The last time I looked, Wheat, Corn, and Soy were in pronounced backwardation across their full curves. Could you walk through the cause of this for our readers?
Corn and soybean calendar spreads are most sensitive to the US balance sheets because the futures market is in the central US, and all futures contracts not offset are settled via physical deliveries along the Illinois River, flowing south out of Chicago.
In the case of soybeans, the balance sheet is very tight. At the end of August, stocks project to be only 235 million bushels, the equivalent of 19 days usage. Because of the drought in South America, we’re seeing an atypical increase in summer exports out of the US. Domestic crushing of soybeans also continues at a high rate as Renewable Diesel demand increases quickly. All this has combined to put the physical soybean market well above the futures market, making the futures market the cheapest source of soybeans.

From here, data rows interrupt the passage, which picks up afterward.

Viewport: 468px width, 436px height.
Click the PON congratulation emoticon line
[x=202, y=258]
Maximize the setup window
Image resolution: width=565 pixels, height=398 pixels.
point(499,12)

The corn balance sheet is also tight, but not quite as tight as last year when July futures traded $0.75 to $1.50 over December futures for most of the spring and summer. This year’s carry-out-to-use ratio is 9.6 percent, the second tightest in the past eight years. Cash [physical] corn and corn futures are well aligned for July, so the direction on that spread will be determined by the pace of farmer selling.
To what extent are currencies influencing the dynamics of the markets you follow?
Most international grain trade is transacted in dollars, so a strong dollar will make prices attractive for exporting countries and expensive for importing countries. The dollar index is correcting from a recent 20-year high. Since it bottomed a year ago, the index gained 17 percent en route to those new highs, providing a meaningful headwind for dollar-based commodities. Soybeans, in particular, have felt the bearish impact as the dollar rallied sharply against both the Chinese yuan and the Brazilian real. That made prices very attractive for Brazilian farmers and expensive for Chinese importers. The yuan lost 8.5 percent to the dollar from early April to mid-May, helping keep Chinese domestic crushing margins well below breakeven.
Chad Burlet — Chad Burlet is the Chief Trading Officer for Third Street Ag Investments. In his four decades spent managing risk in the agricultural commodities markets, Burlet has never witnessed market turmoil on the scale the world is experiencing today.